No frying is needed to make these tasty corn dog muffins. Quick and easy, they are great warm or at room temperature. Pack them in your lunchbox for a nice treat.
Makes 6 medium muffins.
- 1/2 c yellow corn meal
- 1/2 c all purpose flour
- 1/2 tsp baking powder
- 1/4 tsp baking soda
- 1/8 tsp salt
- 1/2 Tbsp butter
- 1/2 Tbsp honey
- 1/2 c plain yogurt
- 1/2 c water
- 1 large egg, lightly beaten
- 6 vegetarian hot dogs
- Preheat oven to 350 degrees F and butter a muffin pan that has at least 6 (half-cup) wells.
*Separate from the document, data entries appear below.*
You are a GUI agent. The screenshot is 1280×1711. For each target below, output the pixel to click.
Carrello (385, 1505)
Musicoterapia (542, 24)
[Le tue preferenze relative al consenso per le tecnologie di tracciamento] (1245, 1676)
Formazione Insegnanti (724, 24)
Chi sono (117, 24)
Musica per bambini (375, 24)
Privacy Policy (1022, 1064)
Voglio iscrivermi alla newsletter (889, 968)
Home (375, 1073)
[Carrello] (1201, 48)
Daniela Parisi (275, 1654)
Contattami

- Into a large bowl, sift the corn meal, flour, baking powder, baking soda, and salt.
- In a small saucepan over low heat, melt the butter and honey until smooth. Remove from heat and stir in the yogurt, water, and beaten egg.
- Mix the wet ingredients with the dry ingredients until just blended. Do not over-mix!
- Spoon the batter evenly into the 6 muffin wells. (Batter will only come up about half-way.)
- Cut one veggie dog into four equal segments and stand them upright in the batter of one muffin well. Repeat with remaining veggie dogs and batter.
- Bake 18 minutes or until golden brown on top and firm. Cool in pan 5 minutes before loosening sides with a knife. Serve immediately or at room temperature. Best served with mustard on the side.